THE FICKLE MIND


 The Sage Vasishtha said: Some minds burst forth like the torrents of the flood-tide, heaving up and overflowing the earth on all sides. They reduce the great to lowliness, and raise the lowly to greatness. They make strangers of their friends, and friends of strangers.

 The mind makes a mountain out of a mote by its thought, and imagines itself a lord from a small trifle. Becoming elated through the fortune which attends on it by the Divine Will, the mind spreads out a large establishment for itself for a while, and then is reduced to poverty in a moment through loss.

 Things in this world are seen as stationary or changing according to the accident of being viewed in this or that light, just as a passing boat is thought stationary by its passengers, but as moving by spectators on the shore. The mind is so affected by the influence of time and place and the powers and natures of acts and things that it continually shuffles from one feeling to another, like an actor displaying his many roles upon the stage.

 The mind takes truth for untruth, and untruth for certainty, and so long as it takes one thing for another, its joy and grief are all of its own making. The fickle mind experiences all things according to its own doings, and all the actions of our hands, feet and other members of the body are regulated by it.

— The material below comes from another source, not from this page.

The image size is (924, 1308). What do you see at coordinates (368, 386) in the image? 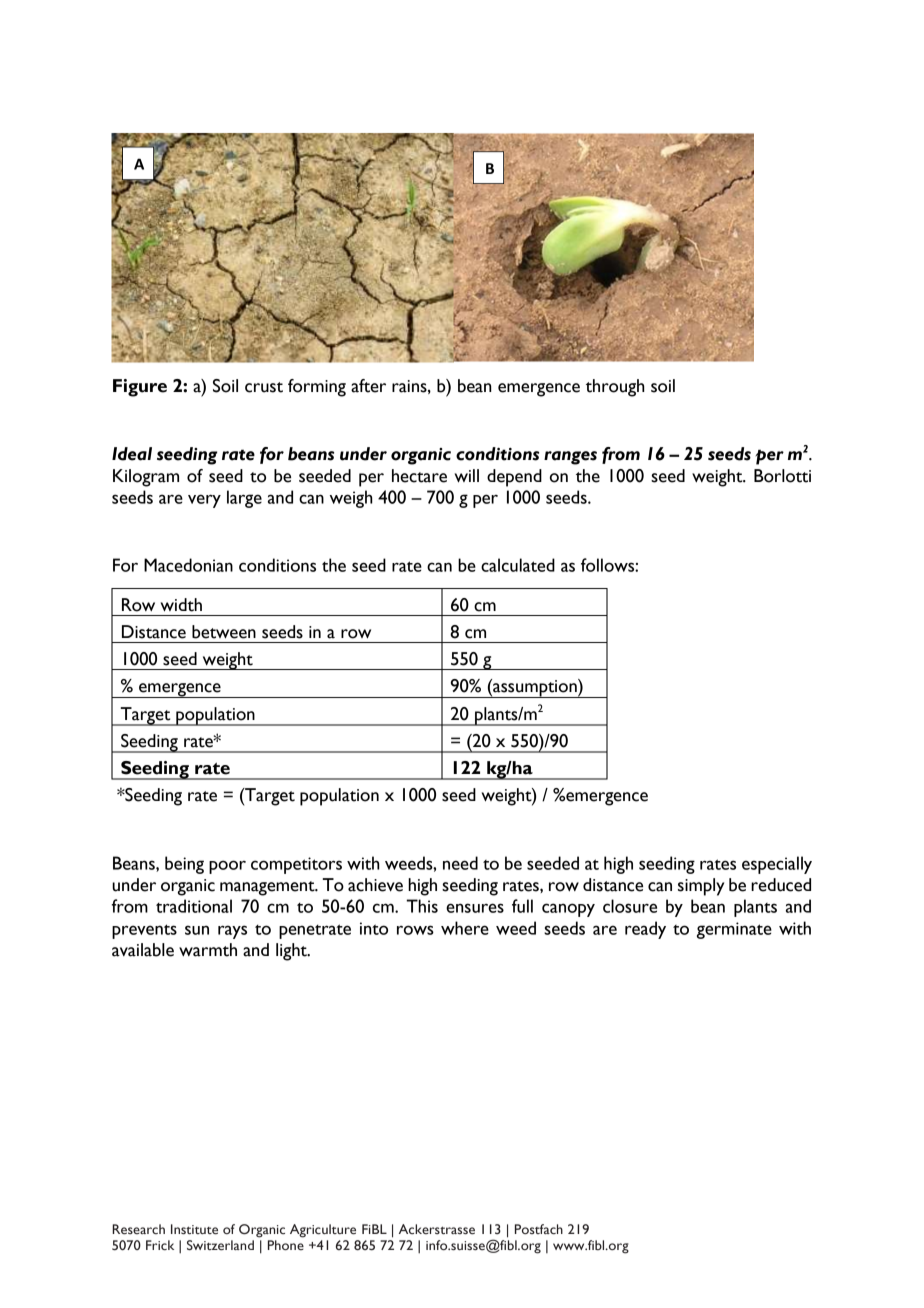
I see `after` at bounding box center [368, 386].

 Hence, it is the mind that reaps the rewards of good and evil according to its past acts, just as the tree bears its fruits according as it is pruned and watered in time. As a child makes a variety of toy figures from clay, so the mind is the maker of all its good and evil fortune, according to the merit or dement of its past deeds.

 Therefore, the mind situated in the earthen vessel of the human form can do nothing of its own will unless it is so destined by virtue of its former acts. As the seasons cause the changes in trees, so too, the mind draws out the differences in the dispositions of living beings.

 The mind indulges its fancy, deeming a step to be a league or the reverse, just as in the fanciful activities of dreams. Akalpaage is shortened to a moment, and a moment is prolonged into a kalpaby the different modes of the mind, which is the regulator of both the duration and distance in time and space.

 Perceptions of the rapidity and slowness of motion, of the greatness or smallness of quantity, as also the swiftness and tardiness of time, belong to the mind and not to the dull material body. So too, impressions of sickness, of error, of sadness and danger, along with the passing of time and the distance of places, all rise in the mind like leaves sprouting on the branches of trees.

 The mind is the cause of all its feelings, as water is the cause of the sea and heat is the cause of fire. Hence, mind is the source of all things and intimately connected with whatever is existent in this world. The thoughts that we have of agency, effect and instrument, as well as of viewer, view and the instrumentality of sight, all belong to the mind.

 Mind is to be known as the one existence in this world. The spectacle of great forests and all other things are but variations of itself. Thus, the wise are like those who see nothing in the various shapes of bangles and bracelets, but perceive only the substance of gold.